August 5, 2017
| Report Focus News

Snap, the company that’s behind the very popular image messaging app Snapchat was offered $30 Billion by Google for acquisition back in 2016, according to a report published in Business Insider. This isn’t the first time the company was given an offer for acquisition. Back in 2013, Facebook had offered $3 Billion, which is ten times lesser than what Google offered last year.

Such buyout talks intensified before the Snapchat maker’s IPO in early March, though the report notes that informal talks are quite common during public offerings and fundraising rounds. This $30 billion offer according to one source in the report has supposedly remained “on table since the IPO.”

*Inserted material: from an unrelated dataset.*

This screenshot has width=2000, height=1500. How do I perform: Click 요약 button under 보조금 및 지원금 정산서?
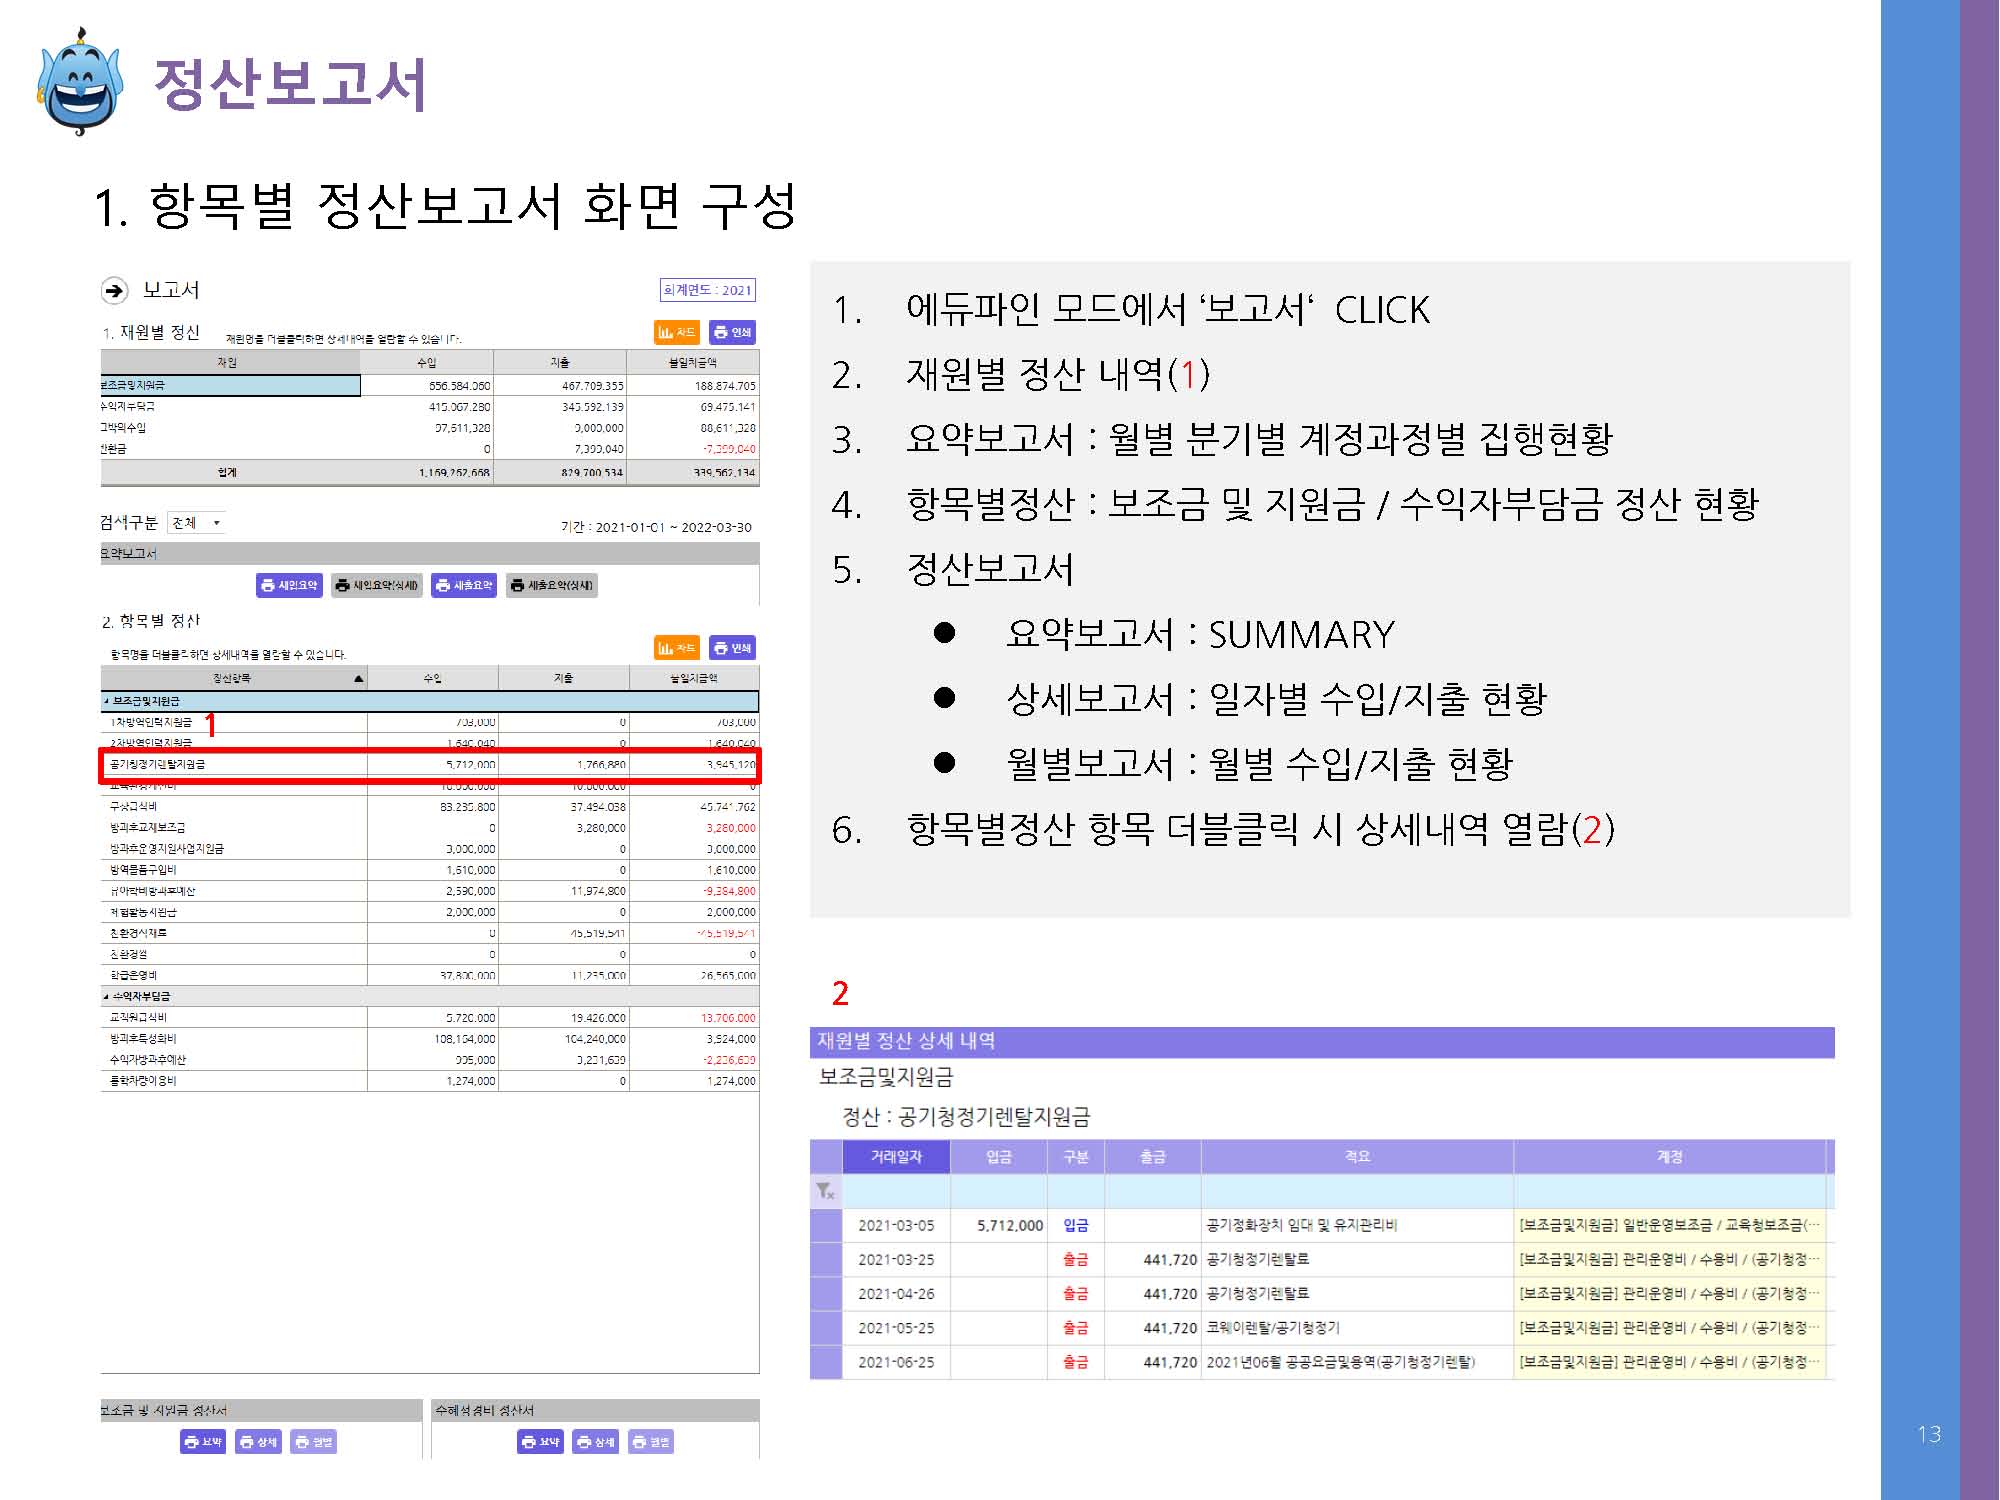[x=202, y=1442]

Snap spokesperson told Business Insider that, as far as formal discussions go, “these rumors are false.” Google declined to comment. Though it must be kept in mind that Alphabet (Google’s parent) did contribute to the $20B Series F financial round Snap raised in May 2016.

This report is sure to give investors a little setback given the fact that Snap stocks haven’t been doing well in the past few weeks. On 2nd August, Snap shares were trading at $12.73 per share, down 2.8%, as of 11:30 a.m. ET Wednesday.

That’s 25% lower than the initial public offering price of $17 per share, and more than 50% off its peak closing price of $27.09 per share on March 3. Instagram Stories now has 250 million daily users compared to Snapchat’s 166 million. Instagram’s usage per day beats the “more than 30 minutes per day” of usage Snapchat claims on average now, as well as the over 30 minutes per day for under 25s and 20 minutes per day for over 25s Snap cited in its IPO filing.

As far as Google is concerned, the company has been trying to get in the social networking segment for years now. Google+ has received near zero response and lets accept it, even Google has given up on it. Google and Snap together can make a very good combination. Google can implement and monetize the platform with it’s advertising expertise while Snap can help Google get a much needed foot hold in the segment. When Facebook couldn’t acquire Snap, it went out to add Stories and interactive filters on Instagram, which too has been gaining tremendous momentum surpassing Snapchat’s own metrics.

CEO Evan Spiegel has been known to be highly independent and has never shown any interest in an acquisition.